Two independent lines of investigation have produced structurally parallel results. In the arithmetic setting, the morphological vocabulary of positional expansions of unit fractions consists of exactly six forms, with completeness governed by a criterion on the joint factorization of b and b−1. In the trajectory setting, boundary-constrained walks on de Bruijn graphs produce exactly seven dynamic regimes collapsing to three terminal outcomes, with feasibility determined by the interaction between accumulated history and residual action space. Both settings exhibit the same phenomena: finite vocabulary, early saturation, an efficiency paradox in which internal optimization is antagonistic to structural capacity, and a bottleneck located at the interaction between structure and boundary. This paper establishes that these parallels are not analogies. We formulate three axioms — Finite Alphabet, Irreversible Consumption, and Observable Iteration — that are satisfied by both systems and prove that any system satisfying these axioms exhibits: (i) a finite morphological vocabulary, (ii) a saturation threshold strictly below the theoretical maximum, (iii) a bottleneck necessarily located at the structure-boundary interaction, and (iv) an efficiency paradox in which locally optimal strategies fragment residual capacity.

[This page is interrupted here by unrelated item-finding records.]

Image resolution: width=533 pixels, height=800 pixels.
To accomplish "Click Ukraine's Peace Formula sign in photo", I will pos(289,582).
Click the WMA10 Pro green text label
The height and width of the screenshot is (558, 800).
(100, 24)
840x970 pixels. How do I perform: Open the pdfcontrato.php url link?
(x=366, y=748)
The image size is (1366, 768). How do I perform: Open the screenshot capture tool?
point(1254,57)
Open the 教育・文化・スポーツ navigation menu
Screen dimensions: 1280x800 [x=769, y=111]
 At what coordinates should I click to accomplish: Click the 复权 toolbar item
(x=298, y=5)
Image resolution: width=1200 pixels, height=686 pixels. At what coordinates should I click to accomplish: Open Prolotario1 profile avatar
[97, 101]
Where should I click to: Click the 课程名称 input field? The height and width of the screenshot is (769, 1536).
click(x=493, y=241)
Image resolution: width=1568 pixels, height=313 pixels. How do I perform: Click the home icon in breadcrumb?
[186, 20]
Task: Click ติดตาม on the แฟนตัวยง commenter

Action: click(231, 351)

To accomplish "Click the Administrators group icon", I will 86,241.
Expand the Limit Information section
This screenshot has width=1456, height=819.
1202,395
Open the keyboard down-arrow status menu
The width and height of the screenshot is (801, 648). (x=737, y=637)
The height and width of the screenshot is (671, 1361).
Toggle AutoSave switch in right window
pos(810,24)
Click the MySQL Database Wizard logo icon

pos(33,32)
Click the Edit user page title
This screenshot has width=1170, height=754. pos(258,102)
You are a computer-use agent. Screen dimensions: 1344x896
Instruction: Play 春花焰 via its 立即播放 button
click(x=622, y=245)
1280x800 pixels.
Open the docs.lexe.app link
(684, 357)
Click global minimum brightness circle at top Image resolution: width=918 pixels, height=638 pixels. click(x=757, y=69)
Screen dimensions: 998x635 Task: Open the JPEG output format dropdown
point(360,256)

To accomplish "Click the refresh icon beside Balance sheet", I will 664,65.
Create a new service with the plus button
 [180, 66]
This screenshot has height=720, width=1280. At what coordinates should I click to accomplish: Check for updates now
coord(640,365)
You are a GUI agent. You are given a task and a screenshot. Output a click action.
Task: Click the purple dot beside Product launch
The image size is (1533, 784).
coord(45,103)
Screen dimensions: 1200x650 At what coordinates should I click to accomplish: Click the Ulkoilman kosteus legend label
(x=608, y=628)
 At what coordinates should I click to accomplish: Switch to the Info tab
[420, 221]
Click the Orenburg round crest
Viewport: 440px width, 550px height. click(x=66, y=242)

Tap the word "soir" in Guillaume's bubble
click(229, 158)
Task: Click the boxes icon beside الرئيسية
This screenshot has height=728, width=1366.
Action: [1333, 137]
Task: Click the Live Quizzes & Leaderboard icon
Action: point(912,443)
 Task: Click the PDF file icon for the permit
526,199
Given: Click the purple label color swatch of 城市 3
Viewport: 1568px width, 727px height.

We identify the mechanism of the efficiency paradox as a structural decoupling between global residue (strictly decreasing) and local maneuverability (oscillatory), and provide constructive witnesses establishing the independent necessity of each axiom. The framework is verified on three independent systems: positional arithmetic, constrained geometric trajectories, and a semantic game (Word Duel) in which LLM agents play under irreversible vocabulary consumption. Patent experiments further demonstrate that the bottleneck theorem has prescriptive power: the interaction surface identified by the axioms is the precise location where an engineering intervention prevents regime transition.